The Browns named DePodesta their chief strategy officer on Tuesday, less than 48 hours after they announced owner Jimmy Haslam had fired coach Mike Pettine and General Manager Ray Farmer. DePodesta will help oversee all areas of the franchise’s football side, including the player personnel, player development, high performance and analytics departments.

DePodesta, 43, a noted analytics — the systematic computational analysis of data or statistics — expert with a degree in economics from Harvard, will report directly to Haslam as will new executive vice president of football operations Sashi Brown, a Harvard Law School graduate promoted Sunday from executive vice president/general counsel and given final say on the 53-man roster.

DePodesta will join Haslam, wife Dee, Brown and consultant Jed Hughes as the Browns interview candidates for head coach and general manager. Their first order of business is to hire a coach, who’ll control the game-day roster and report to Haslam. The coach will assist the search committee in hiring a GM, who’ll focus on talent acquisition and report to Brown.

“We are fortunate to bring in Paul, an extremely talented, highly respected sports executive who will add a critical dimension to our front office,” Haslam said in a news release. “His approach and ambition to find the best pathways for organizational success transcend one specific sport. ... We remain fully focused on the critical task of identifying the right head coach and a top talent evaluator who will provide the football expertise needed to be successful.”

Switching sports

After spending 20 years in Major League Baseball and the past five as the Mets’ vice president of player development and amateur scouting, DePodesta landed his first job in the NFL, but not his first in Cleveland.

In 1996, DePodesta began his MLB career as an intern in player development with the Indians. He became a major-league advance scout for the 1997-1998 seasons and later was named special assistant to general manager John Hart.

He then served as the assistant general manager to Billy Beane with the Oakland Athletics from 1999-2003. Despite budget constraints, they reversed the fortunes of the team by employing sabermetrics, the statistical analysis of baseball used to evaluate players, as captured in the 2003 book Moneyball: The Art of Winning an Unfair Game and later in the 2011 movie Moneyball. In the film, actor Jonah Hill plays a character (Peter Brand) based on DePodesta.

DePodesta, who played football and baseball at Harvard, aspired to work in the NFL long ago, but after stops in the Canadian Football League and the American Hockey League, the door opened in MLB. Now he has come full circle.
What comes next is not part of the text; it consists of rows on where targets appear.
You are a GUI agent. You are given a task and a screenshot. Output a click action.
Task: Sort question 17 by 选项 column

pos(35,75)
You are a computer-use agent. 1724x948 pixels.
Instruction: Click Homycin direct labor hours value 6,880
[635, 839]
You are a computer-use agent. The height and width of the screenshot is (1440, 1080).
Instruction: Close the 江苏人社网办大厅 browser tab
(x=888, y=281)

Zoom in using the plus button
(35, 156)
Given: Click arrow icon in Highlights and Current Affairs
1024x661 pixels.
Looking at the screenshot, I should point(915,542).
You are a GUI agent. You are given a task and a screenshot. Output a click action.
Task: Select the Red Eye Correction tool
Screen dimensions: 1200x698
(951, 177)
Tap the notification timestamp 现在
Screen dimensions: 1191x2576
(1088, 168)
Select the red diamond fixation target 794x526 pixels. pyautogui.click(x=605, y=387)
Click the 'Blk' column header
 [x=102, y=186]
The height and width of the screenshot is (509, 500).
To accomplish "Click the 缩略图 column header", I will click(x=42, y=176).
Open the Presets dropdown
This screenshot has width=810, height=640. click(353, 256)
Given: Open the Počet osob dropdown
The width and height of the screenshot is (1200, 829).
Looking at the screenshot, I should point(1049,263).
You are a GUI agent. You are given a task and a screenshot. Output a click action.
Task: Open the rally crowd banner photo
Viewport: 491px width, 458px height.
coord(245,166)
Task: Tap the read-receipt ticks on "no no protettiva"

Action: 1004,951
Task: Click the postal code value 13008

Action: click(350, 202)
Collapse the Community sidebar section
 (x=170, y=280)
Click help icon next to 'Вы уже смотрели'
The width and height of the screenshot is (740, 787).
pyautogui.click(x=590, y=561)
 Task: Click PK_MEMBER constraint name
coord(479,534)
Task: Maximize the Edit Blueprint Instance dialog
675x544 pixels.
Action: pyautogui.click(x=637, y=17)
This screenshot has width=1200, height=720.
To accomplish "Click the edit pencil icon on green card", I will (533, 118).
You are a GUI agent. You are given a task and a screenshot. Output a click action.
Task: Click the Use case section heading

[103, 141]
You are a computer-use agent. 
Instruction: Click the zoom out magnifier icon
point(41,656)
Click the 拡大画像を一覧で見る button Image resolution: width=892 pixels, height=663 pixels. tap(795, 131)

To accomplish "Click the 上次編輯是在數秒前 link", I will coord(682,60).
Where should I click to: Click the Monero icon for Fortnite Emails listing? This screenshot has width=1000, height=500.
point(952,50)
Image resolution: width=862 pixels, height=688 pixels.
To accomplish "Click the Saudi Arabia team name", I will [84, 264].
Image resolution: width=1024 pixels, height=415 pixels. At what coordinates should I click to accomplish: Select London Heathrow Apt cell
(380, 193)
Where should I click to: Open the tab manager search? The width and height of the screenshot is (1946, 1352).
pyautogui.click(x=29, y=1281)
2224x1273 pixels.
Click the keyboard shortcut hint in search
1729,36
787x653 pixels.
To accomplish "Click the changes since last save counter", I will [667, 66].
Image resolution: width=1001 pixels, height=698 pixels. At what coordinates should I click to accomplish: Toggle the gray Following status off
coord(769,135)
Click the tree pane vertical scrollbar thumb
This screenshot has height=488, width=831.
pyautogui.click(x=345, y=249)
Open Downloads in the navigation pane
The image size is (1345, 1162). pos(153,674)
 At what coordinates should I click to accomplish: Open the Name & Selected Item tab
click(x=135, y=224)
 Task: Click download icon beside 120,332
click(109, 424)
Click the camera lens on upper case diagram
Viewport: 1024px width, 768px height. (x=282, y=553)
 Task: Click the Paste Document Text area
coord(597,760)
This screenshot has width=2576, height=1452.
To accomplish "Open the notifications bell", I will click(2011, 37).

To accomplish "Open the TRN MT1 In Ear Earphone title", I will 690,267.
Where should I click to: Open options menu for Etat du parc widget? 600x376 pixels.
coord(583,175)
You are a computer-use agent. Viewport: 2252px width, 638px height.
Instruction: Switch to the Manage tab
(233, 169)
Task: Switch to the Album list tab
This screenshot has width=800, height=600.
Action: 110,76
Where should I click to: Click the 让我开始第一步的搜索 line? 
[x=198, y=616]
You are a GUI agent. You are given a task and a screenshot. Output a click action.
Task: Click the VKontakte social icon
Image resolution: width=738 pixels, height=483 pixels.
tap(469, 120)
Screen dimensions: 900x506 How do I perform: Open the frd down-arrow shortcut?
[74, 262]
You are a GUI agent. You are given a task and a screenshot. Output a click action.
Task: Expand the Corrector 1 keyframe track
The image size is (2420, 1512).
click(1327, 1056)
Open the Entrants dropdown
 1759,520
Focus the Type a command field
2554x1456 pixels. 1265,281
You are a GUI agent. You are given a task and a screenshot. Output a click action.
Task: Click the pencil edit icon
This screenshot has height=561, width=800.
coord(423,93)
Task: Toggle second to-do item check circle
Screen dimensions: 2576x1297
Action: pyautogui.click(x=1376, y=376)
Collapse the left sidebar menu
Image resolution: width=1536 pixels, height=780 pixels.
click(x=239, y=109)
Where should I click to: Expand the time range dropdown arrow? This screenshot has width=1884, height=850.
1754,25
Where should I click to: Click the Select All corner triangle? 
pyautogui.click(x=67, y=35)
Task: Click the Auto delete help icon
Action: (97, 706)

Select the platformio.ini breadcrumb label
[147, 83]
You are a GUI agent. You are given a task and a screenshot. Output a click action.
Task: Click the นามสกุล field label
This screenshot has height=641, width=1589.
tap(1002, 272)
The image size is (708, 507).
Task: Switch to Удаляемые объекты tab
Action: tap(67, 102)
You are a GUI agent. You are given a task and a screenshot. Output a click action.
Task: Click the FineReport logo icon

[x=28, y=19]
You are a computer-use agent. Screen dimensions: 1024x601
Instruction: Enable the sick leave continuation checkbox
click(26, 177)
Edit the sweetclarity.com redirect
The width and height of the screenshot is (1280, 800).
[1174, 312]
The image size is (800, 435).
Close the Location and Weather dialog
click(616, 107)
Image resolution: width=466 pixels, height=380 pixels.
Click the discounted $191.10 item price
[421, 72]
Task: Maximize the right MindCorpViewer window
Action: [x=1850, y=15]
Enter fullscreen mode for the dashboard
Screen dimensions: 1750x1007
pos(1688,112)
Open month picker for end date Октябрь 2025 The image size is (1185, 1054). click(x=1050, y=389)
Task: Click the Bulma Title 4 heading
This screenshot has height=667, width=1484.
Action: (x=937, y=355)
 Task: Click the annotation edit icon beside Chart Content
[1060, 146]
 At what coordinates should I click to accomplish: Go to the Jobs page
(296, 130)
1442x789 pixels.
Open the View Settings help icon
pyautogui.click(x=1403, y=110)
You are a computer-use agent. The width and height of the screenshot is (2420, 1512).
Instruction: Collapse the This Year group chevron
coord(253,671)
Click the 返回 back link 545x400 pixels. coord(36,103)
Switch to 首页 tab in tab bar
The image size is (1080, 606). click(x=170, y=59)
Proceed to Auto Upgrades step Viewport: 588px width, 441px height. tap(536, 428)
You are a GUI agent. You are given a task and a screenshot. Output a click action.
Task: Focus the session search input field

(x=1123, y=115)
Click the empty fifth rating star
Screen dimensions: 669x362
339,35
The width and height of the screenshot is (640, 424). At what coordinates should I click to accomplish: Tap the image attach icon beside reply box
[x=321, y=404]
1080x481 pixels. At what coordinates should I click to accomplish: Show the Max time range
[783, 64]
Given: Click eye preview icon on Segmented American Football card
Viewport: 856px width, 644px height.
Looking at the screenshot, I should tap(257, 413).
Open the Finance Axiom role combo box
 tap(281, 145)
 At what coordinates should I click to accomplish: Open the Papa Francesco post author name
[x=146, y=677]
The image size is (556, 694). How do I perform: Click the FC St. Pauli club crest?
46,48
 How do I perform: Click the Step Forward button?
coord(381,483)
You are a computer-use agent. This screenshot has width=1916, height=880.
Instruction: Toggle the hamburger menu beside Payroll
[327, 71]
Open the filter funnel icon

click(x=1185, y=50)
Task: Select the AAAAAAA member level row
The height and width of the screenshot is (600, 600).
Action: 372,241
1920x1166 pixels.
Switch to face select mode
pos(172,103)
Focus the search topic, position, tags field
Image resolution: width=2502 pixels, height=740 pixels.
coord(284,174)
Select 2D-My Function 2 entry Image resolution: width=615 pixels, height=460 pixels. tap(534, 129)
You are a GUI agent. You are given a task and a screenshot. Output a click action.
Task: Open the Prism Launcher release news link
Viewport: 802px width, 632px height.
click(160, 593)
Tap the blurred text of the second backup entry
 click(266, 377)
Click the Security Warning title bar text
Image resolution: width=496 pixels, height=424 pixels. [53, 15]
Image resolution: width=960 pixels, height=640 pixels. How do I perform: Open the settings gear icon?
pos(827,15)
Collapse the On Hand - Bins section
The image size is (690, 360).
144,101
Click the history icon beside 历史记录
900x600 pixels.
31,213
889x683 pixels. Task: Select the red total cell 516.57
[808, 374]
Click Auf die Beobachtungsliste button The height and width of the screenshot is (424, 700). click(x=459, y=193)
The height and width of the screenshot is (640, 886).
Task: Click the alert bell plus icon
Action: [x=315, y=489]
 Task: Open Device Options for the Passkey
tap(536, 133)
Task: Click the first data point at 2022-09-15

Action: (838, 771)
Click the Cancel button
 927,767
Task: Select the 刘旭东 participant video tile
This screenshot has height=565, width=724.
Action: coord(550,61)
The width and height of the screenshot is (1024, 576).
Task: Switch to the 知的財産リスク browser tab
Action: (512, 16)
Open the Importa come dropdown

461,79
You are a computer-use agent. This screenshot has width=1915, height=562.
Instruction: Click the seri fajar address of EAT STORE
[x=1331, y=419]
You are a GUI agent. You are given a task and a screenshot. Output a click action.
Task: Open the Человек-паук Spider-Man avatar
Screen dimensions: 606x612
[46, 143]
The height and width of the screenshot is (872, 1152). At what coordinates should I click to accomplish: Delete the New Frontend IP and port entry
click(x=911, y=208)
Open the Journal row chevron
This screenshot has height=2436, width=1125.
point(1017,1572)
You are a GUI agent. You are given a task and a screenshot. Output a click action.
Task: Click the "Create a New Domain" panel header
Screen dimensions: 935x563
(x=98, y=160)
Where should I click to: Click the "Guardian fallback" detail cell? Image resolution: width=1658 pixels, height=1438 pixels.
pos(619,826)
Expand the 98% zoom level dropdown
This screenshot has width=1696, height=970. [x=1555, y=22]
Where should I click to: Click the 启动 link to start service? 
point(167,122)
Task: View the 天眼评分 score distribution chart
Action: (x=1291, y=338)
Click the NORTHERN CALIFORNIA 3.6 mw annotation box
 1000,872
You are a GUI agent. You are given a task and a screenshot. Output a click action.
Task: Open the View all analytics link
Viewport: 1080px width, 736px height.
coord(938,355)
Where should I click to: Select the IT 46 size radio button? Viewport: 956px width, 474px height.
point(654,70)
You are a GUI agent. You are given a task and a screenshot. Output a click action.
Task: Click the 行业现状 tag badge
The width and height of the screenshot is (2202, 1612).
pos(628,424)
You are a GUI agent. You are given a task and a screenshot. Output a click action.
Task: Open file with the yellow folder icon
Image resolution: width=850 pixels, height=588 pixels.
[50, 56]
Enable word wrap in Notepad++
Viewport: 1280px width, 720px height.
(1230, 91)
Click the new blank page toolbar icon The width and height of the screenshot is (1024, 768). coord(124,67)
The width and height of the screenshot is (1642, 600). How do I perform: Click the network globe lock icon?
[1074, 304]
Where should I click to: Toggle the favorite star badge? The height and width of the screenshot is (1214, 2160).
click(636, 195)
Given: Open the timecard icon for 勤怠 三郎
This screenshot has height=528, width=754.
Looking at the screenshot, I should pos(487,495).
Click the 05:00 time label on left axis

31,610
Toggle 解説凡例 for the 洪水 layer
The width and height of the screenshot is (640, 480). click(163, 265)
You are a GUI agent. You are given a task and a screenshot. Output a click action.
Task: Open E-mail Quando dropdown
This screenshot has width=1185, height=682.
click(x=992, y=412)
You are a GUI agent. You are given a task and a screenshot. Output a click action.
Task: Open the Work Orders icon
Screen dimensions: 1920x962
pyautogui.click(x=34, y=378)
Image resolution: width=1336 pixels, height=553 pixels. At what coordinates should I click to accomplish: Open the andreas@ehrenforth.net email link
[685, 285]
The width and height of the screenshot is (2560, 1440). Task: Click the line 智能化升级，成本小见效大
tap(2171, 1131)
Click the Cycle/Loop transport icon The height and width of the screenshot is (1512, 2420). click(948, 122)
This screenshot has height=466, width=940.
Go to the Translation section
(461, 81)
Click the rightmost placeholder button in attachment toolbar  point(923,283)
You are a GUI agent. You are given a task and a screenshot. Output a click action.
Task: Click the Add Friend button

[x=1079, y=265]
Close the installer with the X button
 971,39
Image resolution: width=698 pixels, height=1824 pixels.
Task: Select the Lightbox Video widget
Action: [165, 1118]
“Cleveland and football have always held a special place in my heart,” DePodesta, who served as GM of the Los Angeles Dodgers from 2004-05, said in a prepared statement. “It was 20 years ago this month, after pursuing my first love of football and looking at every possible job in the NFL, that I got the biggest break I could imagine — a job offer from the American League Champion Cleveland Indians. As excited as I was then, I am even more excited now to return to Cleveland and to try to help the Browns.

“My focus is to bring whatever experience and perspective I can to collaborate with the team, with the intent of helping us make more informed and successful decisions. Admittedly, there will be an awful lot for me to learn, but I want nothing more than to help bring consistent, championship caliber football back to Cleveland and Browns fans and I look forward to starting right away.”

Joe Banner’s reaction

Former Browns CEO and ESPN analyst Joe Banner, a known proponent of analytics who believes its use in the NFL should increase, applauded the hire but also warned he thinks it’ll limit the team’s pool of head-coaching candidates and a dive too deep into ­data-driven decision making could cause trouble further down the road.

“You better get a head coach that really believes in this, or you’re going to have real serious conflicts,” Banner said on ESPN Radio’s Mike and Mike. “ ... The analytics will tell [you to] trade away players as they get older for future draft picks and accumulate as many draft picks as you can. ... It’s going to take a unique coach in the NFL. There isn’t one of the 32 right now that’s going to walk in and say, ‘Hey, I believe in that.’ ”

Banner said analytics would tell the Browns to trade nine-time Pro Bowl left tackle Joe Thomas, 31. They nearly dealt Thomas in October to the Denver Broncos but didn’t.

“Presumably, next year, if that same Joe Thomas trade comes up, they’re making the trade,” Banner said. “You’ve got to have a head coach that believes in all that. I traded [running back] Trent Richardson. Do you think [ex-Browns coach Rob Chud­zinski] was happy about that?”

Later on SportsCenter, Banner joked Chud­zinski “almost killed me” for trading Richardson.

“I had an offer to trade Josh Gordon just a couple weeks later,” Banner added. “Do you think I would still be alive if I’d made that?”